Sudan will hold elections within 9 months, the Military Transition Council

By Samuel Abuya

The Sudanese military has announced that the country will go into elections within nine months from now saying everything that the military had agreed on with protesters as far as the transitional government goes stands cancelled.

The army’s General Abdel Fattah al-Burhan made the announcement after Sudan’s military forcefully cleared a weeks-long sit-in protest right outside the army headquarters in the country’s capital, Khartoum, leaving at least 30 people dead and hundreds sustaining injuries. The protestors have been calling on the army generals to hand over power to civilian rule.

Protesters in Sudan have held sit-ins, and marches across the nation since December last year
Sudanese protesters have held sit-ins, and marches across the nation since December last year. The military has now announced that Sudan will hold its elections in nine months.

“The Military council decides on the following: cancelling what was agreed on and stopping negotiating with the Alliance for Freedom and Change, and to call for general elections within a period not exceeding nine months,” Burhan said in a statement aired on the country’s state television early Tuesday.

Hurhan also noted that the elections will be held under supervision of the “regional and international supervision”.
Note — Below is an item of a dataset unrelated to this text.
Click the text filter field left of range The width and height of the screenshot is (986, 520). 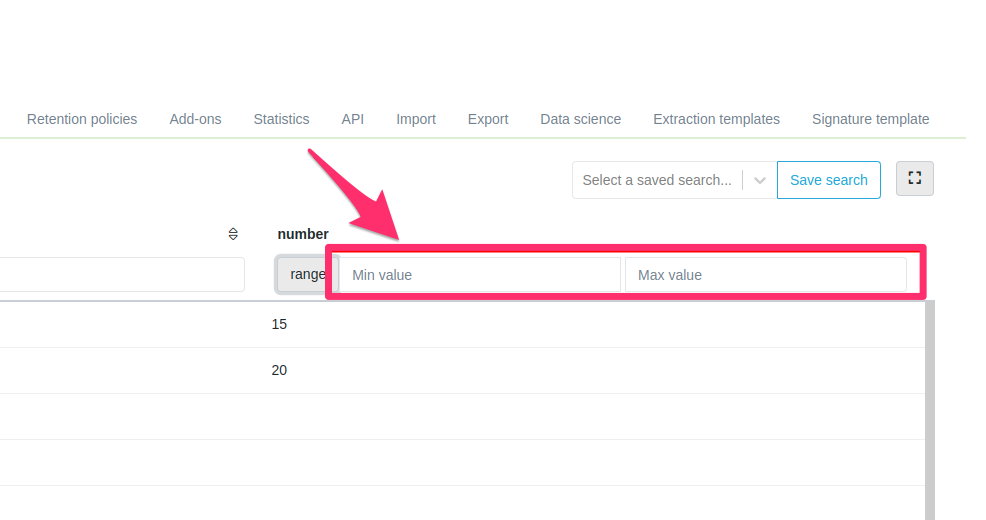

What we know the Transitional Military Council had agreed with protesters

The two sides that have been in a pull and push situation in Sudan, the army and the protesters, had reached an agreement on quite a number of things including a three-year transition period of transferring power to a civilian administration and that the country’s parliament would be made up of 300 members for the transition. They had also agreed that two-thirds of the 300 members would be drawn from the Alliance for Freedom and Change, a group that has been leading the demonstrations and others would have come from other political groups.

The killing of protesters in Sudan yesterday drew sharp criticism from the international community including US and the United Nations who both condemned the killing of unarmed civilians.

The UN Security Council is set to meet behind closed doors to discuss the situation in Sudan.

After the army killed protesters, the group leading the demonstrations ended “any political contact and negotiations with the military transition council” even as the army said it will open investigations into the killings.